Monday, September 12, 2016

Highpoint #29: Timms Hill, WI (1951')

From L'Anse I headed south to the MI/WI border, then on down US-45 towards the Wisconsin high point. Along the way, I realized that the Great North Woods are basically Finland. They've got the same climate, same low hills, same boreal wildlife, and the same endless forest. The immigrants who settled here must have thought the same: I passed a Korpi Rd. (Finnish for "forest") and a handful of Finnish flags hanging from houses and mailboxes. A broader Scandinavian influence was visible all the way down in the names on billboards and businesses and the old Lutheran churches in every town.

Like this one in Ogema, the town where I spent the night.
The roads to Wisconsin’s high point, like the ones I’d driven the previous day, passed straight through essentially nothing, just acres and acres of forest broken by the occasional farmhouse or tiny junction-town. I can see why the Packers wear green and gold: all they've got up here is trees and cheese. Further north those trees grew wild, but as I neared the high point park they separated into rectangular patches in various stages of growth--timberlands, I assume.

Around mid-afternoon, I pulled off WI-86 onto [RR], or “Rustic Road,” a twisty parkway that surrounded Timms Hill County Park. From that road I turned onto a narrow, one-way asphalt track that led me up through a grim gauntlet of trees. The thick forest closed around the road like Mirkwood come to life--passing through them, I understood how the ancients came to fear certain forests as evil, haunted places. But soon enough I pulled out of that gloomy patch of pines and into the parking lot. Just behind it, a cross-country ski trail crossed the road--maintained, a sign informed me, by the local high school's cross-country (running) team. It seems they practice here, no doubt so they can run hill repeats up their state's high point(!!!).

The hill in question, Timms, is named after a fellow who owned a logging camp along an adjacent lake (which also bears his name). The land was purchased by Price County in 1983 and converted into a park, making the Hill one of only two state high points in the nation (along with Florida's) to be located inside a county park. The park features all the standard amenities: a playground, a pavilion, and (right beside the Hill's trailhead) a monument to the pioneers of Wisconsin:


Posted on the back was a tribute to their accomplishments despite the hardships they faced: cold, snows, famine, isolation. One wonders, perhaps callously, why they didn’t simply settle farther south... but they must have had their reasons. I read the sign, then headed up the hill towards the high point.

A quarter-mile dirt trail took me through the thick forest:


to the crest of the hill, which was (somewhat messily) cleared. At the apex stood both a metal radio tower, the typical Highpointers Club bench-and-summit-log setup, and a nice, solid wooden observation tower (which felt much more secure than all those rickety metal ones I've climbed).

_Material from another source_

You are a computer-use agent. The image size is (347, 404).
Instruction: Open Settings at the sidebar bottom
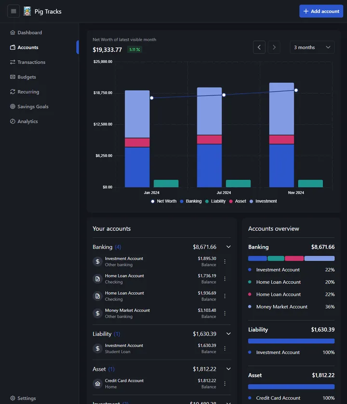[27, 398]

I climbed up to see the view:


and it was quite lovely: green checks of forests and fields stretched over gently rolling terrain. I lingered for a while, taking notes, then descended.


From the parking lot I wandered a ways down the cross-country trail to get a better view of Bass Lake (on the other side of the Hill from the one named after Timm):

Think that chalet would let me camp in the yard?
The pines, as you can see, grew thick and tall, home to all sorts of reclusive wildlife--and a very stern squirrel who scolded me for trespassing on its turf. The ground was strewn with their needles and marbled with their roots: tough soil to convert to farmland. But those pioneers did, just as they busted the sod of the Great Plains and irrigated the arid basins of the West. How hungry had they been?

I drove on to Ogema, a small town just west of the high point. The entire town couldn't have been more than four or five blocks, but it was quite the lively place on this August afternoon, with folks strolling through the downtown and children playing in the elementary school's playground. Atop the hill stood an old steep-roofed church (Lutheran, of course), whose carillon was audible all through the town. But the main attraction, for me, at least, was that their municipal park offered free camping. I took them up on their offer and slept peacefully through the night, undisturbed by the local gang of geese and the mosquito swarm that rose up in the black night to feast upon the blood of the unshielded. Thank God for mesh netting.

-

I'll end this post with a direct quote from my notes that evening:

"I don’t know what I’m waiting for, but I keep expecting these places to be different from home somehow. And they all are, in little ways, but nothing major, nothing so different that even the grass below my feet feels unfamiliar."

On one hand, I was still east of the Plains when I wrote this--though hundreds of miles from home, I still hadn't seen nothing yet. The stark aridity of the mountain West would prove quite the shock to my system. But on the other hand, the one gesturing away from the hills to the valley-towns below, this pattern would continue. Difference-from-home turned out to be more a function of remoteness than pure distance; cities are all alike, but each small town was isolated in its own way.